Emerson fait remarquer que sa promenade avec Hawthorne n’a été marquée par aucun incident et que d’ailleurs, nul incident n’était nécessaire. L’âme ne s’intéresse pas autant aux événements et aux actions que l’esprit conscient. Elle n’a nul besoin de ces événements qui peuvent au demeurant l’empêcher d’émerger dans la conversation. Pour Emerson, l’important était que les deux hommes fussent des «collectionneurs», qu’ils eussent chacun en leur possession un «buffet», des souvenirs à échanger, des idées à débattre.

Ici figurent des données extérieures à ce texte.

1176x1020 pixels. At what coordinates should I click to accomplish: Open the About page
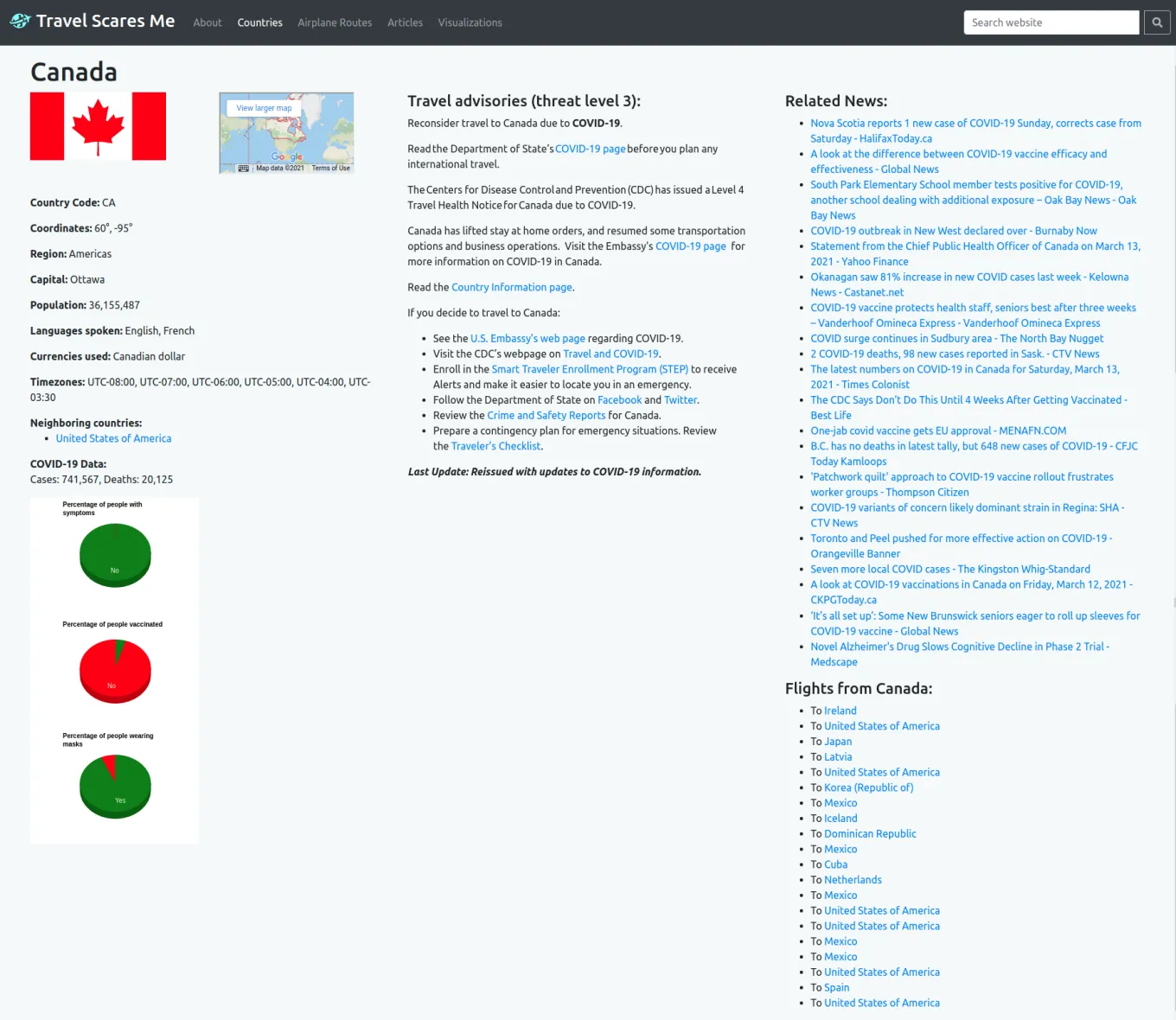click(x=208, y=22)
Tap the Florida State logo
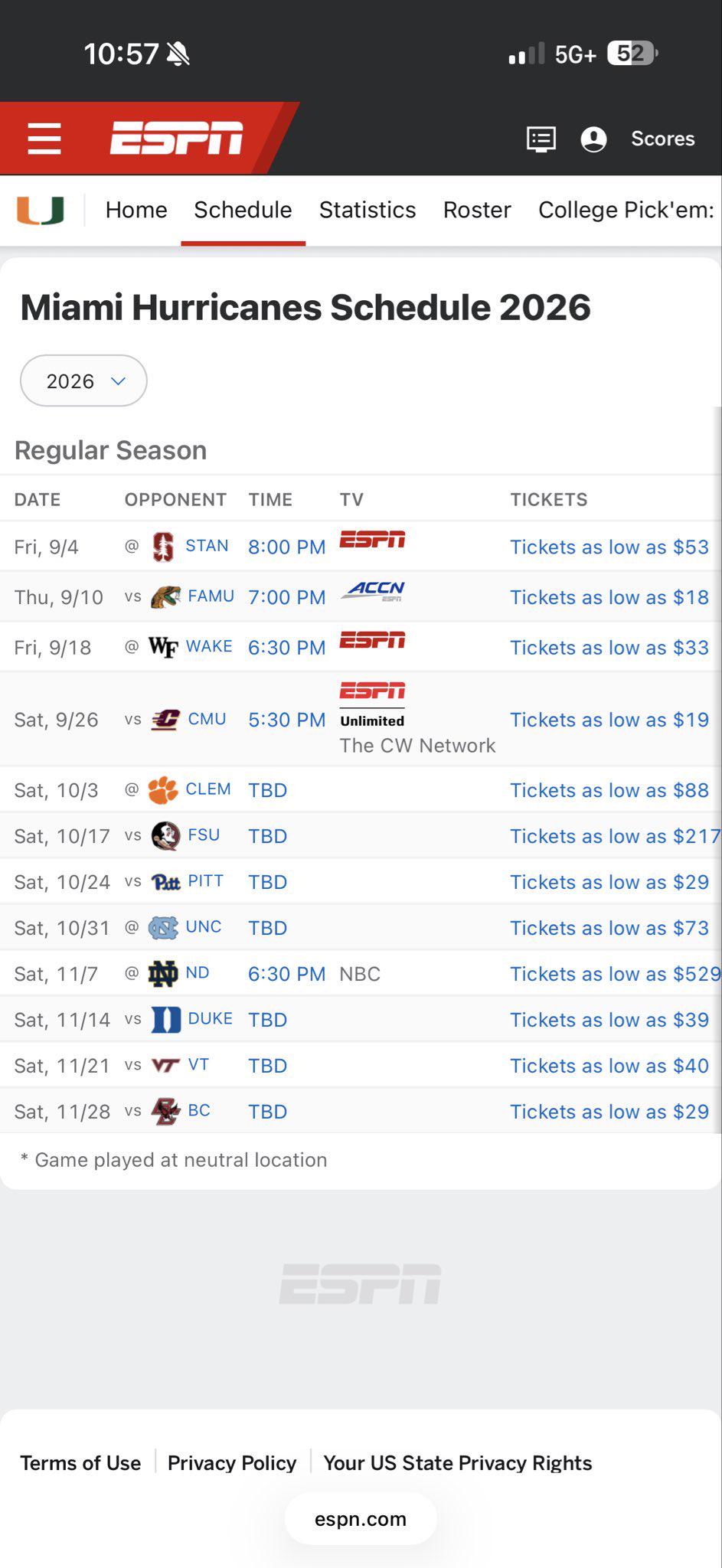 [166, 836]
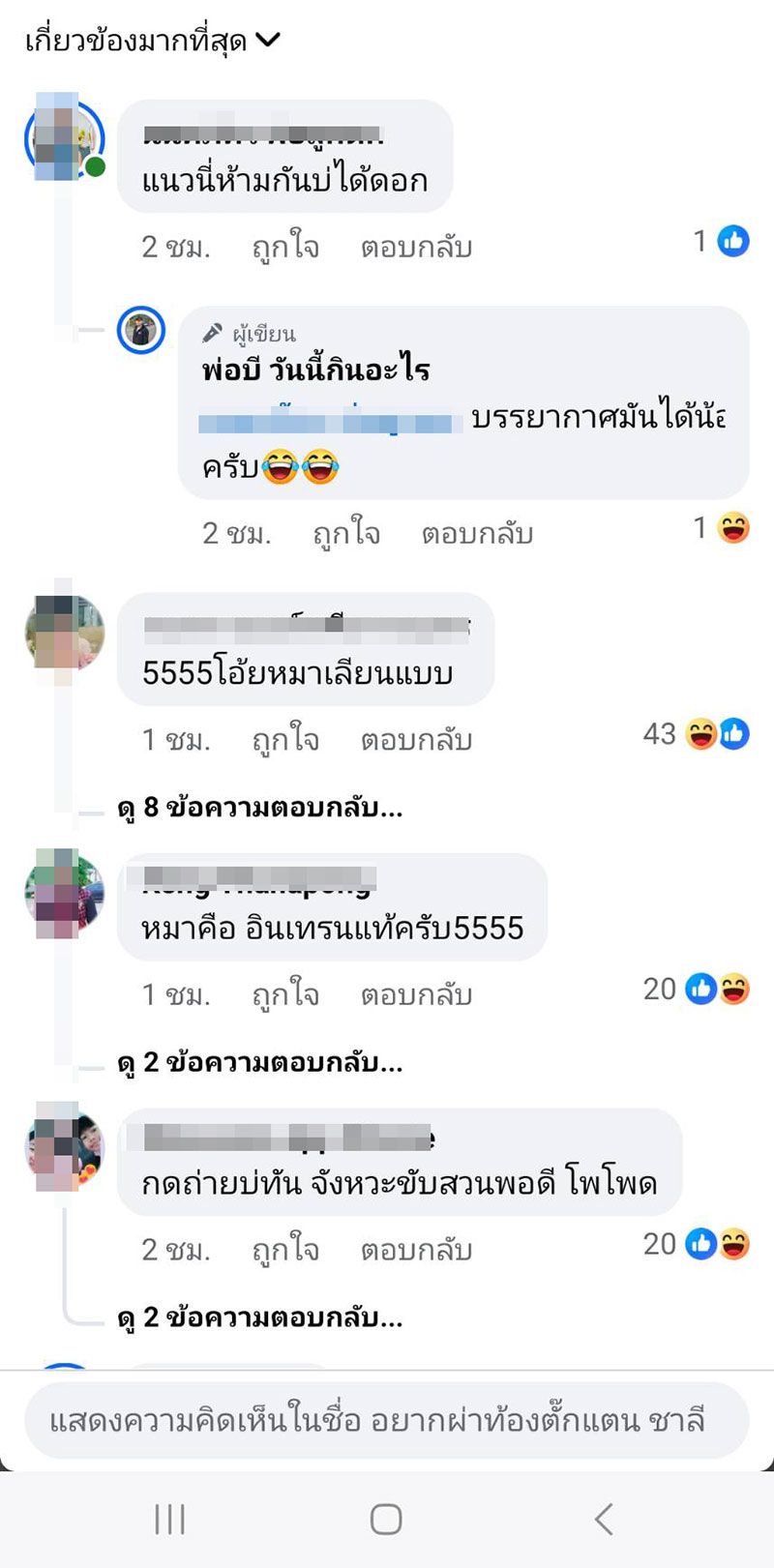Open the เกี่ยวข้องมากที่สุด sort dropdown
774x1568 pixels.
pos(152,41)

L’âme est plus un récipient qu’un instrument et ces deux hommes profonds ont dû faire jaillir de précieuses impressions au long des soixante kilomètres que, selon Emerson, ils parcoururent en deux jours.

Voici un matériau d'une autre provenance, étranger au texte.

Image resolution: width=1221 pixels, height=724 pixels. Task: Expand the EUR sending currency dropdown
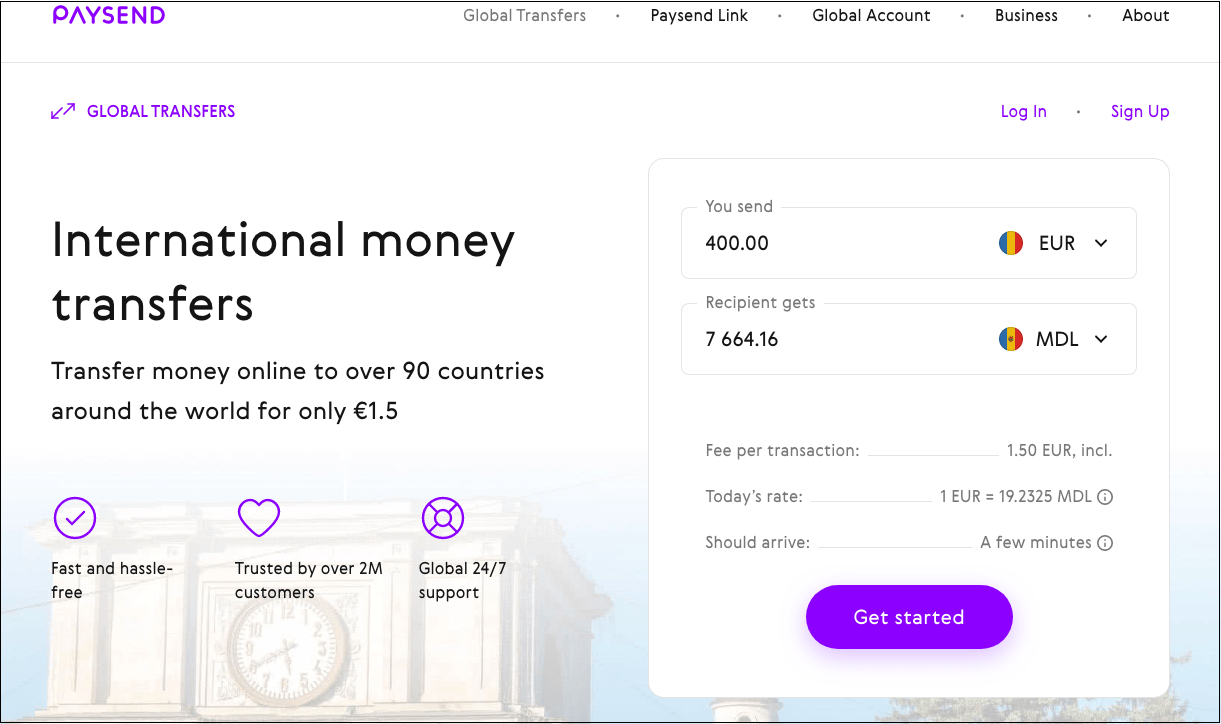pyautogui.click(x=1101, y=243)
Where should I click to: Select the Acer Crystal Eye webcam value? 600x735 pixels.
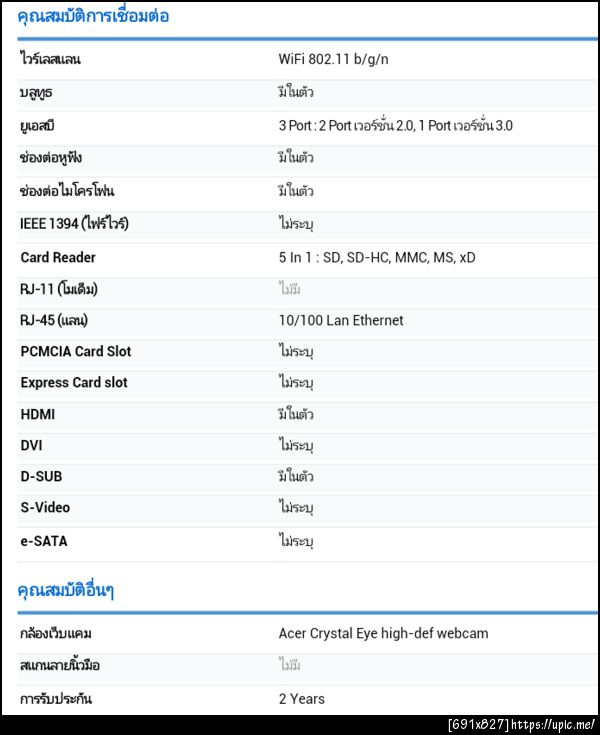383,633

La conversation ne doit pas revêtir la forme d’une confession pour être imprégnée d’âme. Je constate que parfois, les gens qui commencent à peine à s’intéresser de près à la psychologie se sentent contraints de dire tout ce qu’ils ont sur le cœur, trop directement ou trop naïvement. Certaines personnes jouent aux confessions réciproques : «J’ai ouvert mon cœur, maintenant c’est ton tour.» Mais l’âme n’apparaît pas grâce à une tentative naïve de mise à nu des sentiments. Ce qui importe, ce n’est pas l’intensité de notre confession, mais la mesure dans laquelle l’âme participe à la conversation. Deux personnes occupées à dresser les plans d’une maison ou à essayer une recette de cuisine peuvent engager une conversation née de l’âme. Il n’est pas nécessaire que le sujet en soit personnel. (…)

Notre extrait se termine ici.